With the BOJ's review of post-1990s Japan, we have an inventory for Japanification. Using this to assess China today, what stands out is not the similarities, but the differences. All told, on my scoring China isn't graduating to Japanification, achieving a mark of only 30%.

China – on a Japanification scorecard, only getting 30%

The BOJ recently published a long, interesting report reviewing economic developments in the last 25 years. Well worth a read, the report makes it clear that Japan's malaise wasn't inevitable, but was due to a particular mix of factors. Certainly, a rebuilding of corporate balance sheets – the famous "balance sheet recession" – was one of those, but there were others too: Japan failing to keep up with the globalisation and IT revolutions of the 1990s, continued currency appreciation even after the bubble burst, an inflated domestic cost base that was exposed as China emerged and import penetration increased, and terrible demographics.

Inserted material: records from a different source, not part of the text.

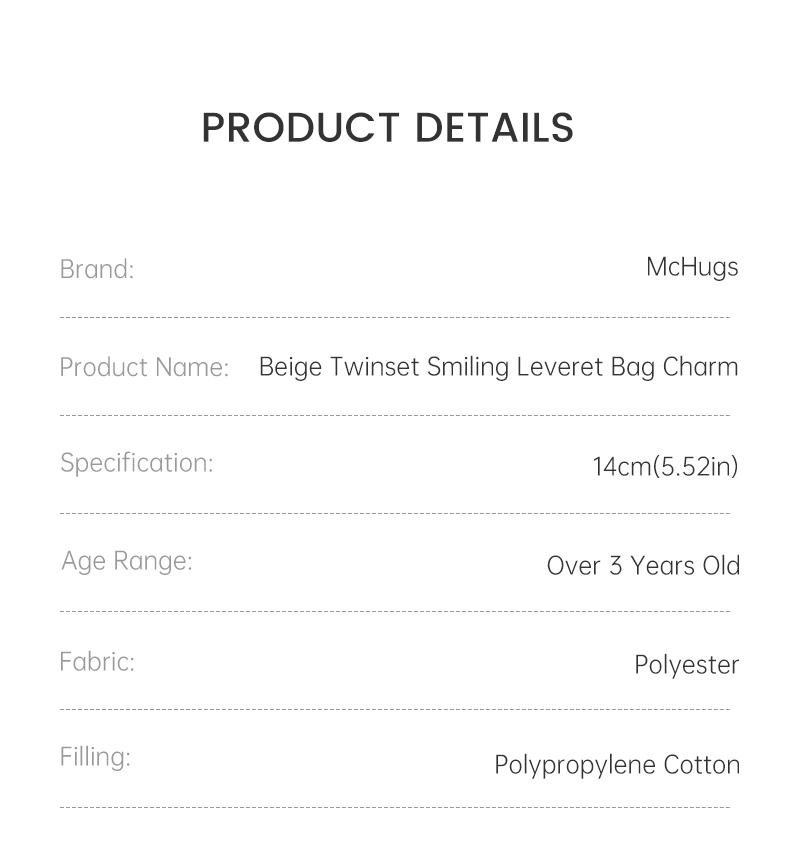Image resolution: width=790 pixels, height=860 pixels.
Task: Click the dashed divider below the Filling row
Action: (x=395, y=807)
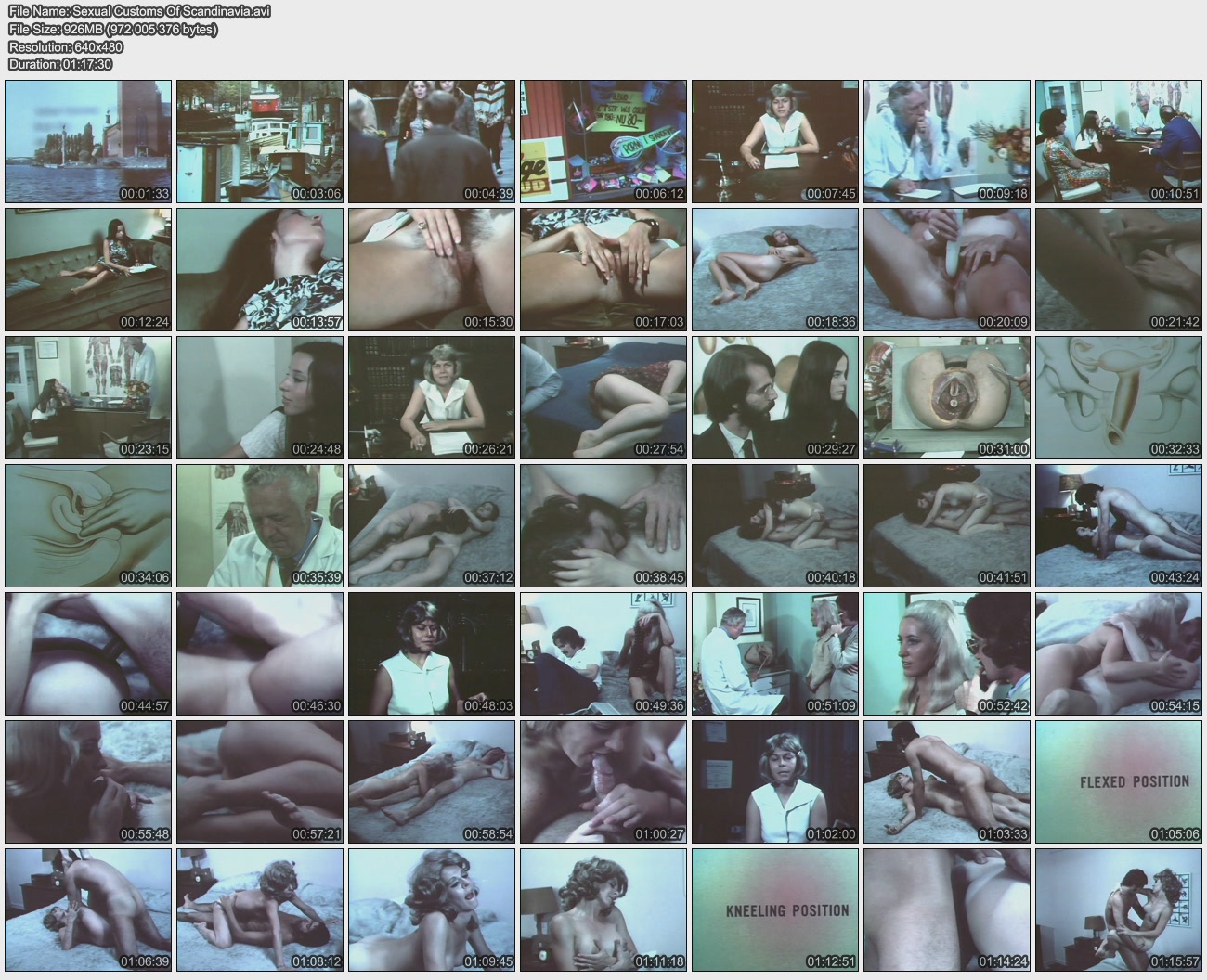Click the thumbnail timestamped 00:01:33
The height and width of the screenshot is (980, 1207).
click(x=88, y=141)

All those can be divided into "demand" and "supply" factors. But the BOJ also identifies a third group, which is less easy to categorise. Those are the ingredients behind the "deflationary mindset", a phenomenon that prompted changes in behaviour that meant once deflation started, it became very difficult to end. The fact that Japan was so expensive in 1989 – and became more so as the JPY surged in the 1990s – meant prices did have a long way to fall. However, that costs could be cut reflected peculiarities of Japan's economic structure: the system of lifetime employment meant there was huge room to make the labour market more flexible. Cultural factors were also involved. As an example, society placed a preference on preserving employment, with the trade-off being wages fell instead.

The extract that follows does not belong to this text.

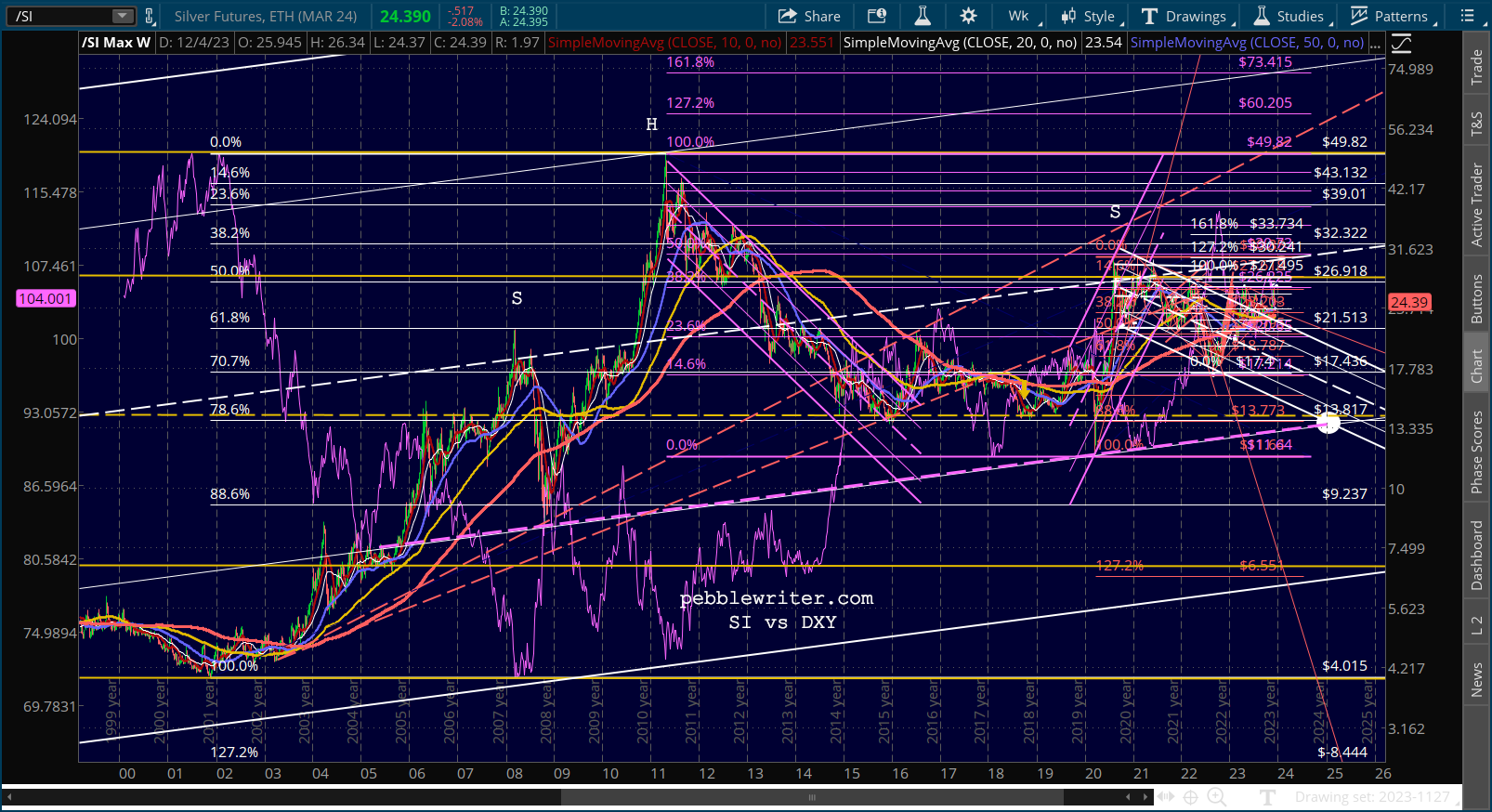Open the Drawings menu button
The image size is (1492, 812).
tap(1185, 16)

With all that content, the report has direct relevance for thinking about China today. Essentially, the BOJ has provided a detailed inventory of what constitutes "Japanification", a schedule that can be used to assess current developments in China. The conclusion is that China doesn't really look similar at all. It does have some of the financial stress resulting from the collapse of the property market. But even here, the feed through into the broader economy has been somewhat limited. Looking at other items identified by the BOJ, and the differences are starker still: China isn't getting left behind by globalisation and IT (quite the reverse, as the DeepSeek story has illustrated), while the domestic cost base isn't inflated and the currency isn't appreciating. As for the deflationary mindset, state firms might choose to prioritise employment, but the vast private sector won't.

All told, on my scoring I'd suggest China is currently failing at Japanification, achieving a mark of only 30%. The scorecard is shown below, and there's also a chart pack which gives details of how China compares.

Of course, this is subjective. I haven't tried to apply any weighting: perhaps demographics, which in China if anything look worse than in Japan, will trump everything else. And, Japan's 1990s experience might not be the only path to "Japanification". China's debt stock today is bigger than Japan's in the 1990s. The ongoing difficulties at Vanke warn that problems in the property market might still take yet another turn for the worse.

Still, the differences with Japan's experience look to me to be enough to have market implications. The reason the BOJ wrote its long report was to discuss the implications for monetary policy. And in Japan, another reason why deflation was so hard to beat is because growth slowed so much, with the natural rate of interest rate falling below zero, that conventional monetary policy became ineffective. For all the problems China has, it is unlikely that real potential growth has fallen that far. And if prolonged deflation also isn't as big a likelihood as is often imagined, then a 10-year CGB yield of just 1.6% starts to look really rather too low.